<<<<
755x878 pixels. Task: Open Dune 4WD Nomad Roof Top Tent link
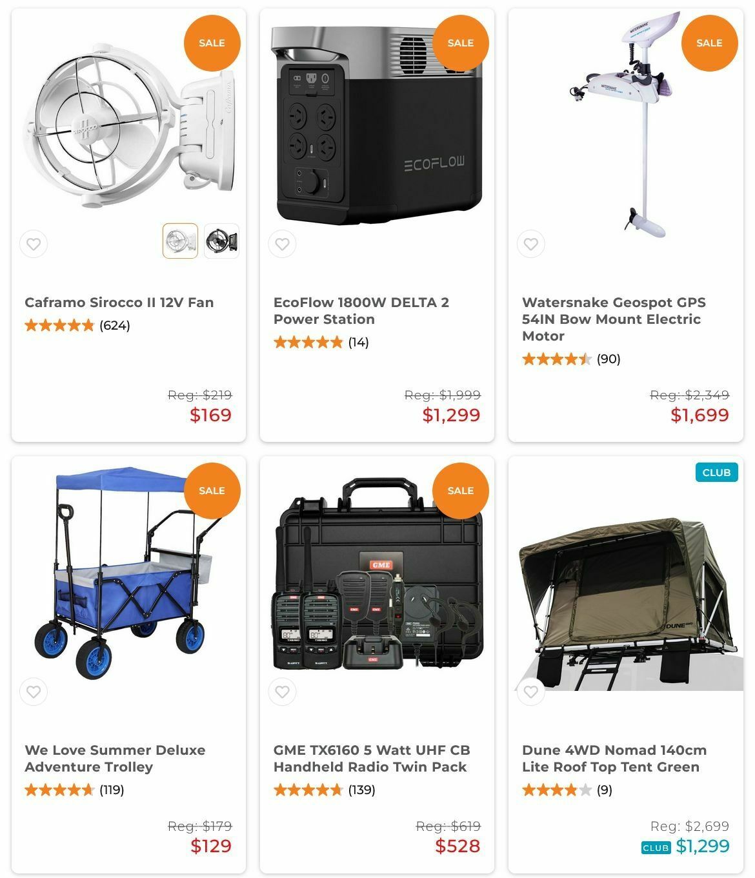click(614, 758)
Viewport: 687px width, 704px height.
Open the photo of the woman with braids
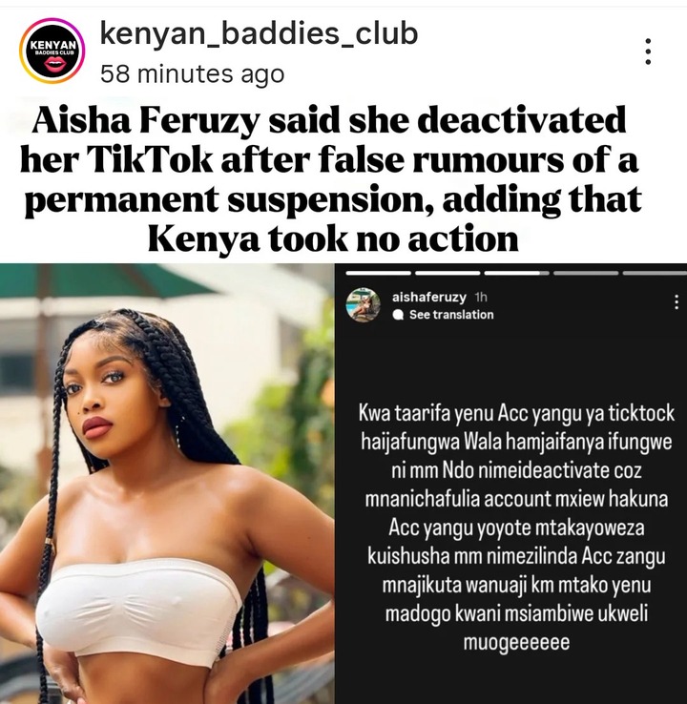(x=167, y=484)
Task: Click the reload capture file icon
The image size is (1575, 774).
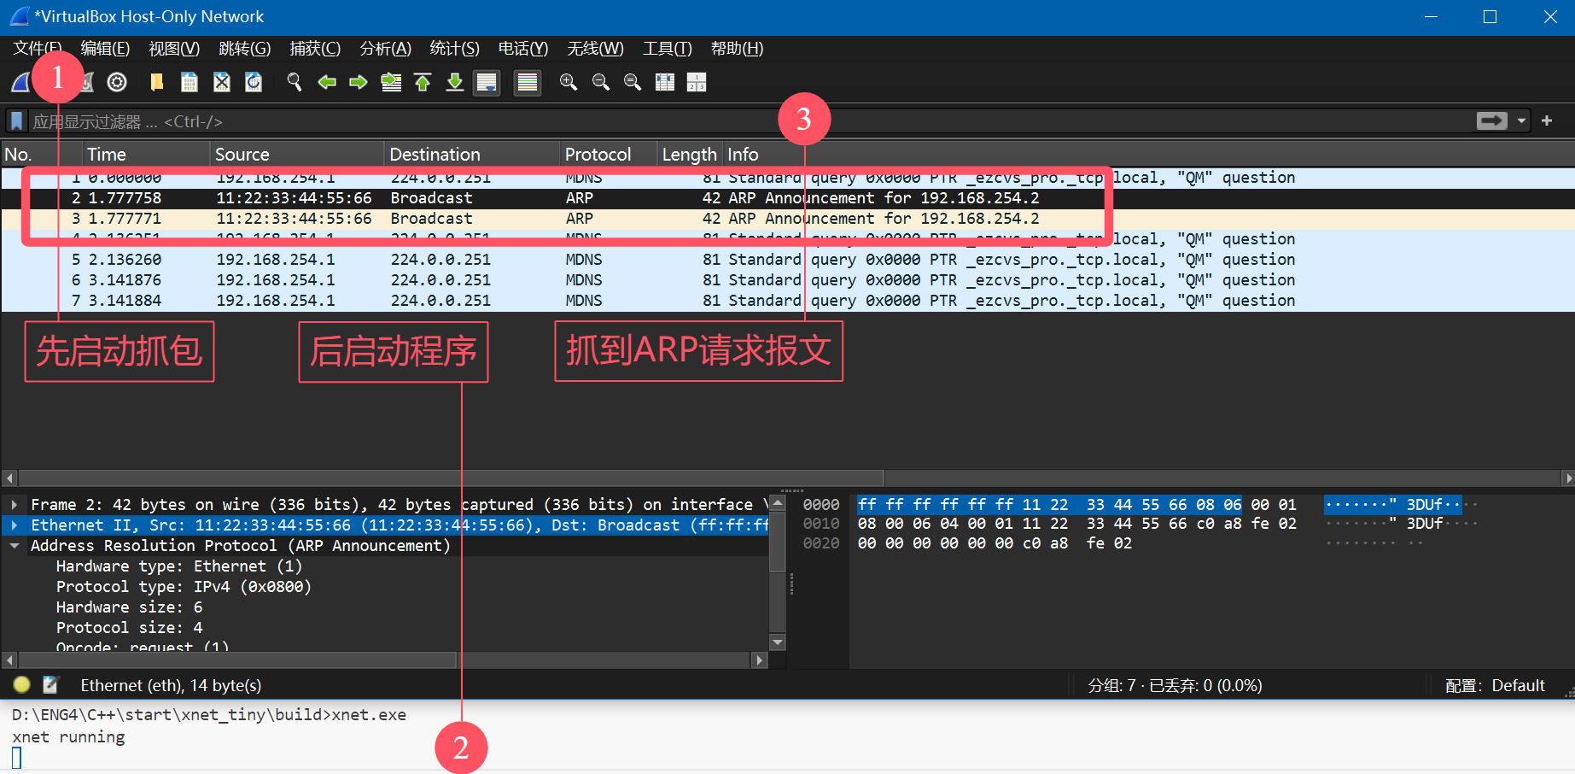Action: coord(254,82)
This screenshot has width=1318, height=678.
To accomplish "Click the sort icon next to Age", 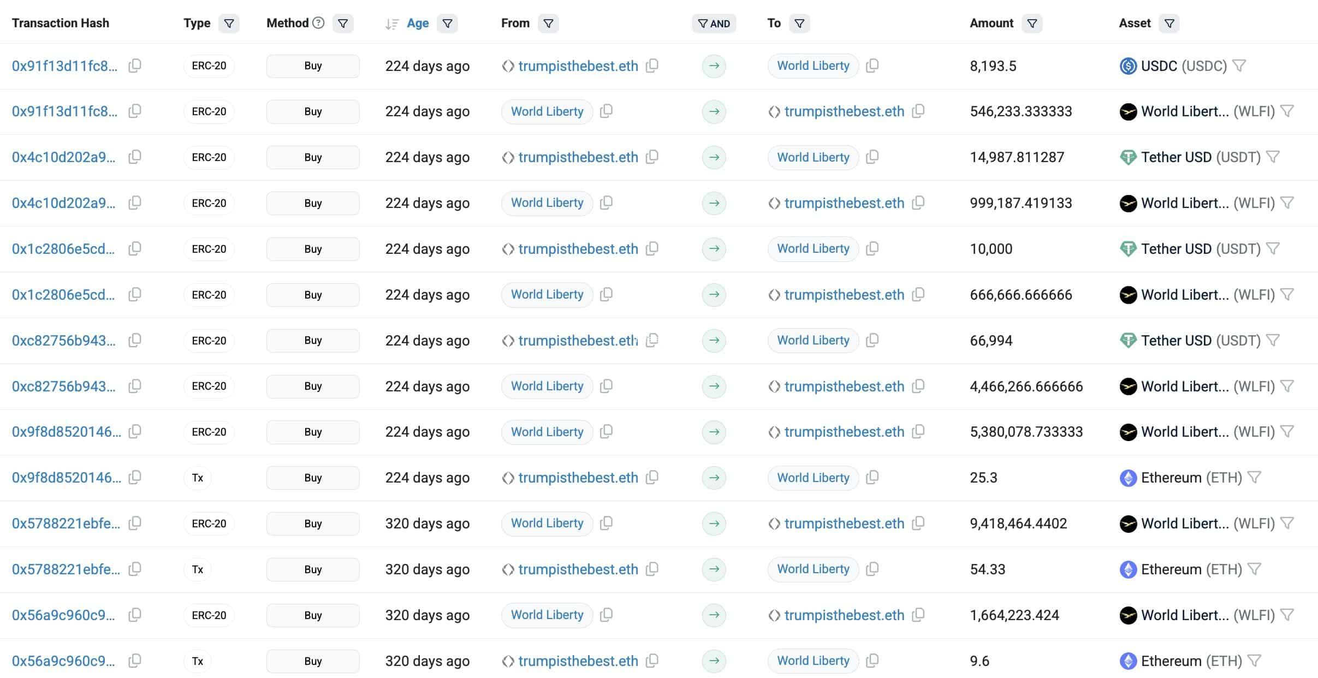I will pos(391,23).
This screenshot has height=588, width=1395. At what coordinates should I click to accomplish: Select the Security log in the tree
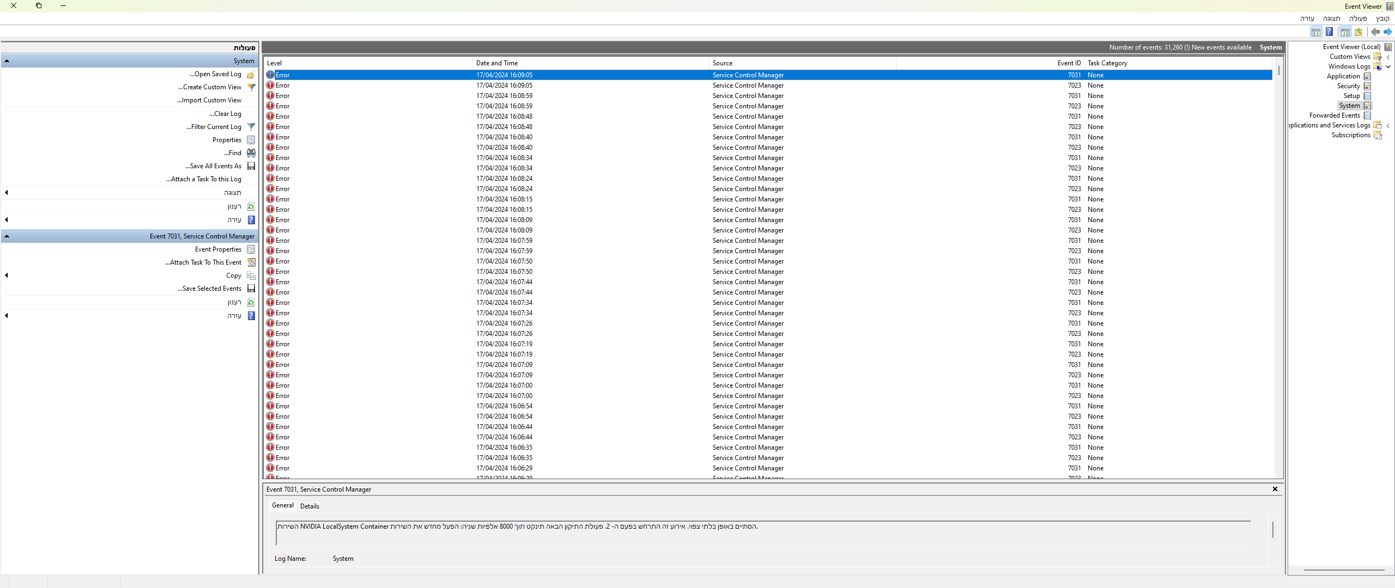point(1348,86)
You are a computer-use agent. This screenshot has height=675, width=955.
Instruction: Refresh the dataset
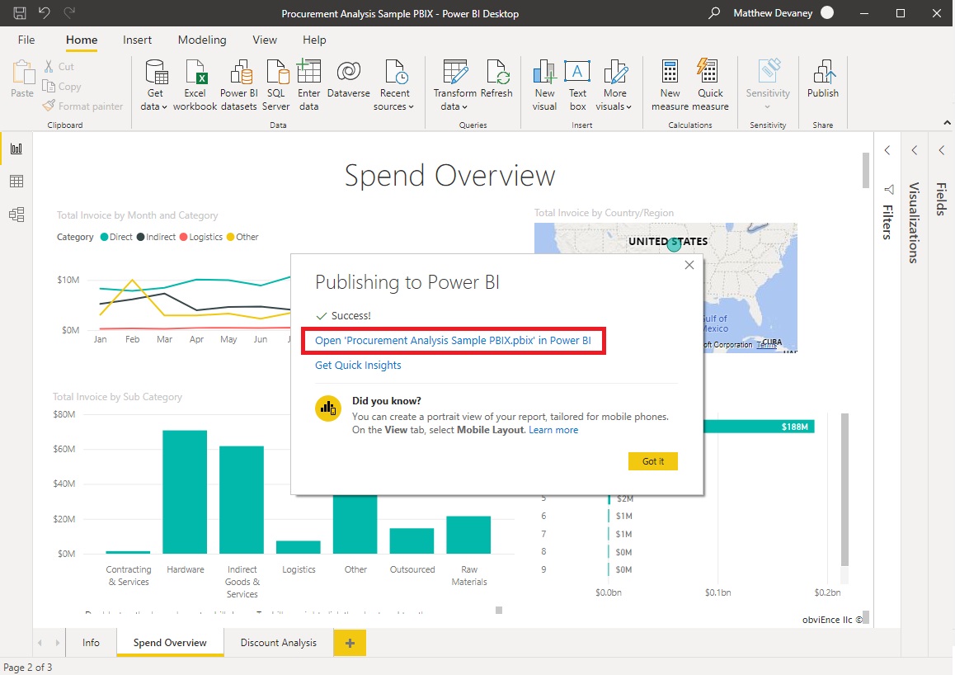pos(497,83)
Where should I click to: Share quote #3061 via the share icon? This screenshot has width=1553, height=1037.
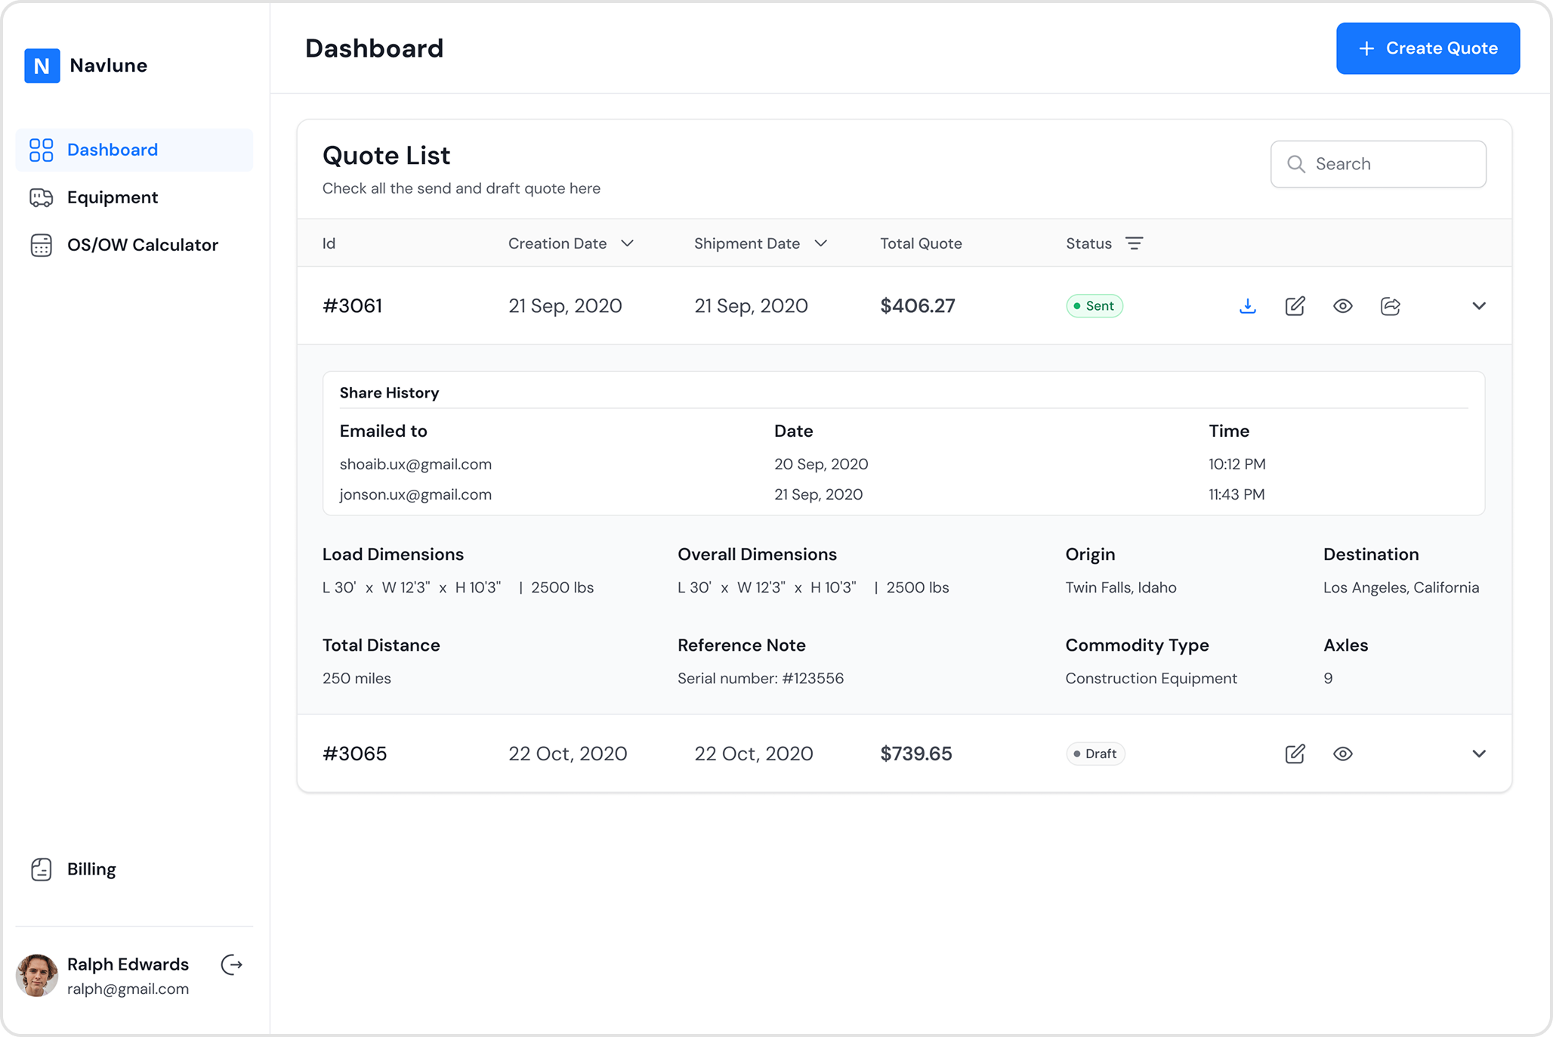pyautogui.click(x=1391, y=306)
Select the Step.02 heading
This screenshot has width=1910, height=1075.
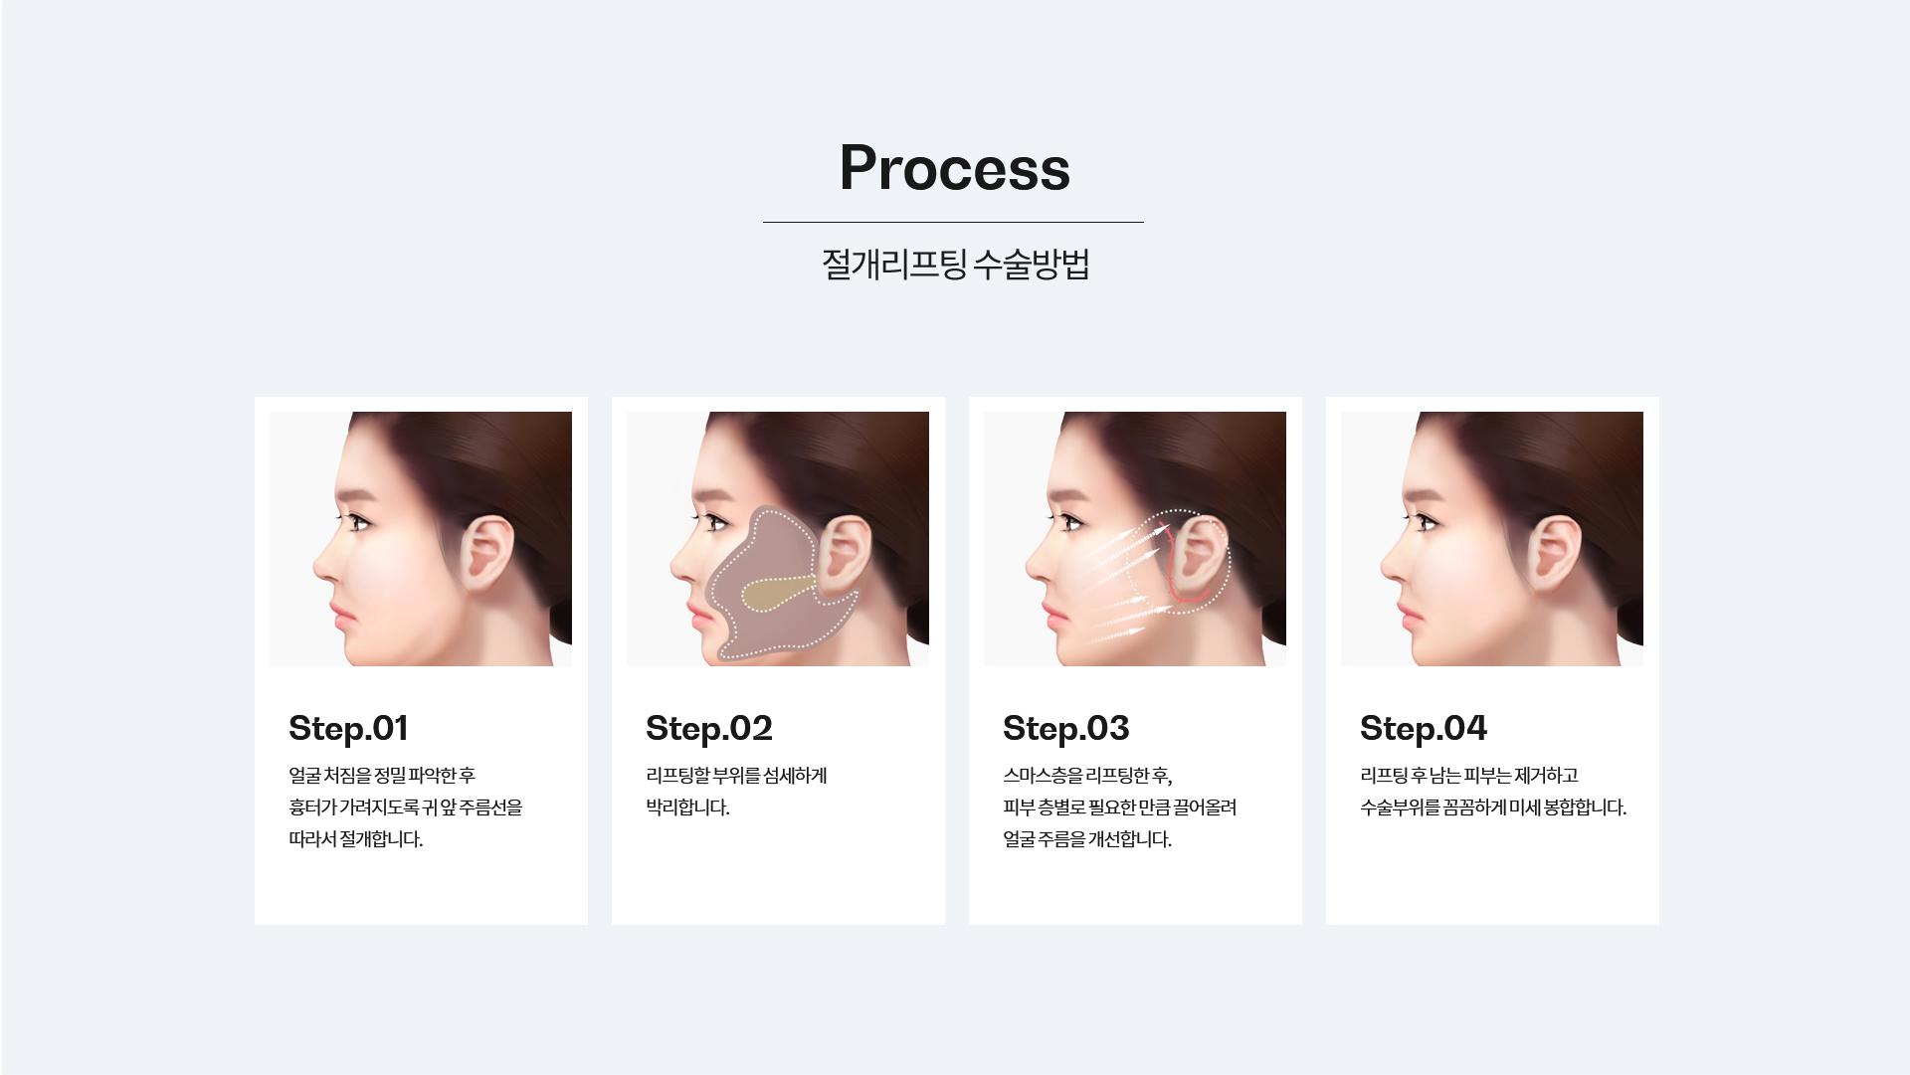[709, 729]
>>>>
■ Exercise
Starting at the line that contains "This screenshot has height=588, width=1395." and going through the end of the items, write every line out again, requests included. Multiply each coordinate in the answers by 0.55 and round to whole numbers, with halves rounding up. Leave the pictures out.

■ Correct result
This screenshot has height=588, width=1395. At what coordinates should I click to accomplish: Select the Security log in the tree
point(741,47)
You are a computer-use agent. This screenshot has height=675, width=955.
Instruction: Refresh the dataset
pos(273,46)
Where should I click to: Share quote #3061 via the share icon? This screenshot has width=1553, height=1037.
pyautogui.click(x=765, y=168)
Select the Step.02 heading
This screenshot has width=1910, height=1075.
[390, 401]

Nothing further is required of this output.